▸ Aim 1
Please condense the paragraph of the passage on subsea communication that begins "The umbilical lines may be hundreds" into a short bulleted list that keeps its main facts.

▸ Text passage
┌──
A riser extends from a vessel down to the sea floor. A downhole tool, such as a subsea test tree, may be disposed within the riser proximate the sea floor. An umbilical cable or line is oftentimes used to transfer communication signals between the vessel and the downhole tool. The umbilical line is disposed within the riser and coupled to the downhole tool.
The umbilical lines may be hundreds of meters long and have a diameter from about 5 cm to about 15 cm. As such, the umbilical lines may take up a large amount of space on the deck of the vessel. Further, the umbilical lines are coupled to a tubing string and the downhole tool within the riser at predetermined locations, and this coupling process may take a significant amount of time. What is needed, therefore, is an improved system and method for communicating between a surface location and a downhole tool.
This summary is provided to introduce a selection of concepts that are further described below in the detailed description. This summary is not intended to identify key or essential features of the claimed subject matter, nor is it intended to be used as an aid in limiting the scope of the claimed subject matter.
A system for communicating between a downhole tool and a surface location is disclosed. The system may include a downhole tool disposed within a subsea riser. The downhole tool may include a device that actuates between first and second positions. An internal transducer may be coupled to the downhole tool and transmit a signal indicative of the position of the device. An external transducer may be positioned on an exterior of a riser. The external transducer may receive the signal from the internal transducer through the riser. A transponder may be positioned on an exterior of the riser and coupled to the external transducer. The transponder may transmit a signal to a surface location indicative of the position of the device.
A method for communicating between a downhole tool and a surface location is also disclosed. The method may include running a downhole tool into a subsea riser. The downhole tool may include a device that actuates between a first position and a second position. The device may include a valve or a latch. A signal may be transmitted from an internal transducer coupled to the downhole tool to an external transducer positioned on an exterior of the riser. The signal from the internal transducer may be indicative of the position of the device.
└──
▸ Raw data
┌──
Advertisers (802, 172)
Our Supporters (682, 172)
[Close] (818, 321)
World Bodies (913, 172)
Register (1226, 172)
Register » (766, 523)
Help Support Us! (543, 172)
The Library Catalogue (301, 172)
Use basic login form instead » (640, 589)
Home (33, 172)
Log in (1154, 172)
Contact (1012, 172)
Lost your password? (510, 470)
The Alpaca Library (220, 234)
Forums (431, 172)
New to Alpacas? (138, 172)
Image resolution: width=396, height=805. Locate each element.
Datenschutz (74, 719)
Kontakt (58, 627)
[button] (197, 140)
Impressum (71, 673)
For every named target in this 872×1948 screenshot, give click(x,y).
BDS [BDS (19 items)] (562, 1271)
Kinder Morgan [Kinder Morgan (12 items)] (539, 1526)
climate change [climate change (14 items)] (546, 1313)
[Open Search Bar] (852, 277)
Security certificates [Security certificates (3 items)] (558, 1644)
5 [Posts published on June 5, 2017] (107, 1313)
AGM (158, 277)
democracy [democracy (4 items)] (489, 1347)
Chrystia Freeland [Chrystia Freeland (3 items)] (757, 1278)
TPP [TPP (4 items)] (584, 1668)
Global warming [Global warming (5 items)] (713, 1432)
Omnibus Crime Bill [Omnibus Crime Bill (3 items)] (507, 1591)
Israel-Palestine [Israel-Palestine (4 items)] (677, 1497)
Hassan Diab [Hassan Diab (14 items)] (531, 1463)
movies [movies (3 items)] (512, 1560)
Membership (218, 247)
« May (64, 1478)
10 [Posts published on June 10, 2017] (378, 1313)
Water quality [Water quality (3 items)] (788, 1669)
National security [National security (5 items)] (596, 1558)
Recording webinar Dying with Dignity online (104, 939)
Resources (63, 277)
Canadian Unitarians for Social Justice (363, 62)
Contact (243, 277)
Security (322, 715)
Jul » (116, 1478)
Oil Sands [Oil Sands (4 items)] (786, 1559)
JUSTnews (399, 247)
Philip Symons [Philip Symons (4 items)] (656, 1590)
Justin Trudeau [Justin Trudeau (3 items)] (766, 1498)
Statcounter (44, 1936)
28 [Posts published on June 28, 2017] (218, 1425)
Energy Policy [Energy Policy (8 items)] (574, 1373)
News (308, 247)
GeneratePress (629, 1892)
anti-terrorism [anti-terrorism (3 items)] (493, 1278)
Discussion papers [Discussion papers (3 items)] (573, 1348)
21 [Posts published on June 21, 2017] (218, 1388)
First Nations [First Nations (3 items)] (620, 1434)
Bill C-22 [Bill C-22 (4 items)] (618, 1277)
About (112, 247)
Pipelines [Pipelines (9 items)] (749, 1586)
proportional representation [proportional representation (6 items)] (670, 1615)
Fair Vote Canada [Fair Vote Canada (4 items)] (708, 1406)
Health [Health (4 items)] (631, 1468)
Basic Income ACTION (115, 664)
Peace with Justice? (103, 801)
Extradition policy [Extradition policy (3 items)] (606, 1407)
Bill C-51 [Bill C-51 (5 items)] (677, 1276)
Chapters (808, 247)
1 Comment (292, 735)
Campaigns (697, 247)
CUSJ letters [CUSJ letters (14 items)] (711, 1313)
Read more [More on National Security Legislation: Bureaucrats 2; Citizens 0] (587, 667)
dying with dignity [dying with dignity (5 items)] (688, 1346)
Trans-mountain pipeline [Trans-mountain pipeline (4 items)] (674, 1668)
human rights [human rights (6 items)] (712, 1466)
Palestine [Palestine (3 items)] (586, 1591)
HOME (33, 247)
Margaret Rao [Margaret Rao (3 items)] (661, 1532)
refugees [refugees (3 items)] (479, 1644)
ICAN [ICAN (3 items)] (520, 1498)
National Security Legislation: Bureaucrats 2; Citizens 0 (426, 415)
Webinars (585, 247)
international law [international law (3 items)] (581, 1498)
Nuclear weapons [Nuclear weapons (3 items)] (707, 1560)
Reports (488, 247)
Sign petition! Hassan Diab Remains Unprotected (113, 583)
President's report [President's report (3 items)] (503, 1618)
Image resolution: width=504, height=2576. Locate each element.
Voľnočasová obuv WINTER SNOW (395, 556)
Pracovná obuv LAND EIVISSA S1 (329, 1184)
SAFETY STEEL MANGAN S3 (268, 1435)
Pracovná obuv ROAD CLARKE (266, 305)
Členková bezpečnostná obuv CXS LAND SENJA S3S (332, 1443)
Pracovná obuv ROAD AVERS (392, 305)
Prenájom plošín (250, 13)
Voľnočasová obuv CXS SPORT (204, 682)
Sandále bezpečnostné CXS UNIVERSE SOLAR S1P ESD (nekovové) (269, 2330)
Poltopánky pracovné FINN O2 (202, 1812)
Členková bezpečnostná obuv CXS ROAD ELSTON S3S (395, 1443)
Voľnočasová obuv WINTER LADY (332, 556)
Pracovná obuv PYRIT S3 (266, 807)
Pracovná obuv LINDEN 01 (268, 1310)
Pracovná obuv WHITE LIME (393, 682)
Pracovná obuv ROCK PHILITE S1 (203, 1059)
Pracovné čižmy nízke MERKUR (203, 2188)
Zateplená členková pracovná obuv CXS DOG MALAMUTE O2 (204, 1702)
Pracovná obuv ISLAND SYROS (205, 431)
└──
▸ Aim 2
Shift every coordinate by 97 in everything from the start of the listing down through the line containing "AGM (158, 277)", and write out only those lines again, requests included.

▸ Expected output 1
- Umbilical lines may be hundreds of meters long, with a diameter of about 5 cm to about 15 cm.
- They can take up a large amount of deck space on the vessel.
- They are coupled to a tubing string and the downhole tool within the riser at predetermined locations, which may take a significant amount of time.
- An improved system and method for communicating between a surface location and a downhole tool is therefore needed.

▸ Expected output 2
Advertisers (899, 269)
Our Supporters (779, 269)
[Close] (915, 418)
World Bodies (1010, 269)
Register (1323, 269)
Register » (863, 620)
Help Support Us! (640, 269)
The Library Catalogue (398, 269)
Use basic login form instead » (737, 686)
Home (130, 269)
Log in (1251, 269)
Contact (1109, 269)
Lost your password? (607, 567)
The Alpaca Library (317, 331)
Forums (528, 269)
New to Alpacas? (235, 269)
Image resolution: width=396, height=805. Locate each element.
Datenschutz (171, 816)
Kontakt (155, 724)
[button] (294, 237)
Impressum (168, 770)
For every named target in this 872×1948 screenshot, give click(x,y).
BDS [BDS (19 items)] (659, 1368)
Kinder Morgan [Kinder Morgan (12 items)] (636, 1623)
climate change [climate change (14 items)] (643, 1410)
[Open Search Bar] (949, 374)
Security certificates [Security certificates (3 items)] (655, 1741)
5 [Posts published on June 5, 2017] (204, 1410)
AGM (255, 374)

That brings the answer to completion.